Viswarupa Mohanty, Rajesh Cheruku, Lakshmi Vijayan, G. Govindaraj

Department of Physics, School of Physical, Chemical and Applied Sciences, Pondicherry University, Pondicherry 605014, India

Received:2012-05-23 Revised:2013-02-05 Online:2014-04-15 Published:2014-04-22
Contact: G. Govindaraj
Supported by:
Financial support from the UGC-SAP F.530/15/DRS/2009 is gratefully acknowledged.

Abstract

Abstract:

Ce-substituted lithium ferrite, Li_0.5Ce_xFe_2.5−xO₄ (x = 0, 0.05 and 0.1) compositions were synthesized from metal nitrates and citric acid by the solution combustion process by keeping the oxidizer to fuel ratio at unity. The thermal decomposition process was investigated by thermogravimetry–differential thermal analysis, which showed a stable phase formation above 600 °C. The phase composition and molecular bonding of Li_0.5Ce_xFe_2.5−xO₄ were characterized by X-ray powder diffraction analysis and Fourier transform infrared spectroscopy, respectively. An extensive study of electrical relaxation process has been represented with impedance and modulus as a function of frequency at different temperatures. The activation energy obtained from both the formalisms was found to be equal within the error. The dc conductivity and hopping frequency were thermally activated and their activation energies were found to be in the range of 0.69–0.64 eV for x = 0.05. The scaling of modulus and impedance were used to understand the electrical relaxation behaviour of the compositions and they suggest the time temperature superposition principle.

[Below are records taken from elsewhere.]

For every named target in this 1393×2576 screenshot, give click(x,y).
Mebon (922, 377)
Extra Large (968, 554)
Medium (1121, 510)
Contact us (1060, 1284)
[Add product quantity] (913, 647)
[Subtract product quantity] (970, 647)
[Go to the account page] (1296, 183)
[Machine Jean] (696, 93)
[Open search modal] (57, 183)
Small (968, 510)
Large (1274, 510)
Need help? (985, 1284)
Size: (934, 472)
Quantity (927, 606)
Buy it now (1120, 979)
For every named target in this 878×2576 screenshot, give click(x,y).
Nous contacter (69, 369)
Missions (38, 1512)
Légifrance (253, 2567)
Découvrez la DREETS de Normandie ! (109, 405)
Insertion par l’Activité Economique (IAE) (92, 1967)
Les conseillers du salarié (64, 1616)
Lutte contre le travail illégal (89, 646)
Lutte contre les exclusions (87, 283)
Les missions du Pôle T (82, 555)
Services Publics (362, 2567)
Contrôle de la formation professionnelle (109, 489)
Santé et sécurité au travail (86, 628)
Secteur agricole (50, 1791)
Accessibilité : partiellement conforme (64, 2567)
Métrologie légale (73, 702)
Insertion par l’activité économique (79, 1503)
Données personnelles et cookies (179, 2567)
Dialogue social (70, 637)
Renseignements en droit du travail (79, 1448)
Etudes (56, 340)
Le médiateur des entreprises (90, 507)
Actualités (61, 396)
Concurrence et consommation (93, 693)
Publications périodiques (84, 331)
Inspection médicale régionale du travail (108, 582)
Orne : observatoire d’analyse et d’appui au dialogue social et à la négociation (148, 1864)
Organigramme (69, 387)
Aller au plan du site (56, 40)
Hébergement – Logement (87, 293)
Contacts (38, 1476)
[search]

Key words: Lithium ferrite, Solution combustion synthesis, Inverse spinel, Electrical relaxation process and scaling

Viswarupa Mohanty, Rajesh Cheruku, Lakshmi Vijayan, G. Govindaraj. Ce-substituted Lithium Ferrite: Preparation and Electrical Relaxation Studies[J]. J. Mater. Sci. Technol., DOI: 10.1016/j.jmst.2013.10.028.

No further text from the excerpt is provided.